Patents in the US are available for ‘processes’, but historically there was little judicial exploration of what this concept meant. ‘Laws of nature, physical phenomena and abstract ideas’ were clearly not patentable. Essentially mechanical procedures, such as manufacturing processes, were clearly patentable. However, the rise of modern technologies demanded a more sophisticated analysis of which processes, falling between these two extremes, could attract a patent. In 1981, the Supreme Court turned its mind to the question and declared that while a fundamental principle is not patentable, its application to a ‘known structure or process’ may well be. The test became a question of whether a process was implemented with a particular machine or whether the process, viewed as a whole, involved transforming or reducing an article to a different state or thing (the ‘machine or transformation’ test).
Things were calm on the sea of US process patents until 1998, when the Court of Appeals for the Federal Circuit (CAFC) handed down its decision in State Street.

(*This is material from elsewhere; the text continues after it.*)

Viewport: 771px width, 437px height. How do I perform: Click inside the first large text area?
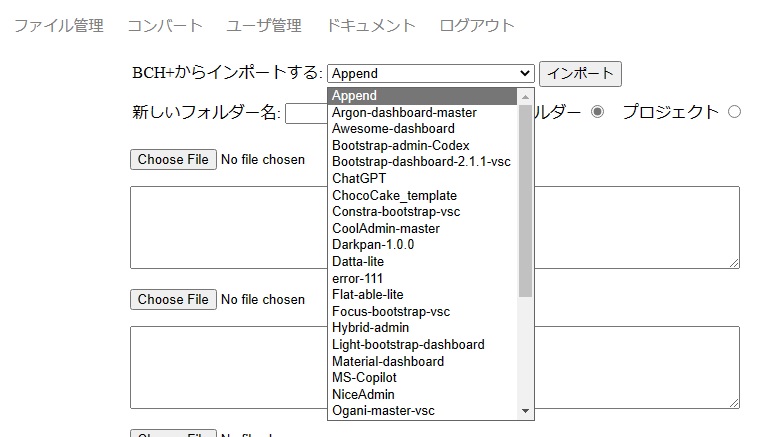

This infamous decision, involving a computer system for pooling the assets of multiple investors, held that although the invention involved a mathematical algorithm (ie a series of mathematical calculations), it was patentable because it produced a ‘useful, concrete and tangible result’ (here, a momentarily fixed share price). According to some, this opened the door (or the ‘floodgates’, depending on who you ask) to applicants for BMPs. Critics of the decision cite statistics indicating that the number of business-related patent applications to the USPTO increased from 974 in 1997 to 11,378 in 2007.

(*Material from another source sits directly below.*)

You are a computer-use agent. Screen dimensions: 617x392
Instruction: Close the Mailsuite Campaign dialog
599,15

Enter Bernard Bilski and Rand A Warsaw, stage right. The pair ran WeatherWise, a small company specialising in market services to protect energy consumers against weather-related risk. Accordingly, they had applied for a patent protecting a method of structuring a transaction to protect against such a risk. This was rejected by the USPTO, and Bilski and Rand appealed. In October 2008, the CAFC agreed with the USPTO’s decision: the method was not patentable. In doing so, it rejected the State Street test as sufficient to determine whether a process was patentable. Rather, the machine or transformation test is the only test to be used to determine whether an invention falls within § 101. Bilski and Rand’s invention, by transforming only ‘legal obligations or relationships, business risks, or other such abstractions’, did not satisfy this test because the abstractions transformed were not tangible, and did not represent anything tangible. This has been interpreted as adding to the ‘transformation’ limb of the test a hitherto unnecessary tangibility requirement.
The impact of the Bilski decision was immediate: within one month, the USPTO knocked back a BMP application (for a computer system that identifies trade secrets) based on the machine or transformation test. Three months after the decision, the USPTO indicated it would be redrafting its guidelines. Therefore, when the Supreme Court granted certiorari to Bilski’s appeal, lawyers across the US took notice. The CAFC’s consideration of Bilski’s case was itself controversial: at the hearing a total of 39 amicus curiae briefs were submitted (including one submission from the ACLU, which argued that the grant of patents under the State Street test threatened Americans’ first amendment rights). One law professor even suggested the Bilski appeal would be ‘the most important patent case in 50 years’. Some are already speculating on the role Obama nominee Sonia Sotomayor may play in the case.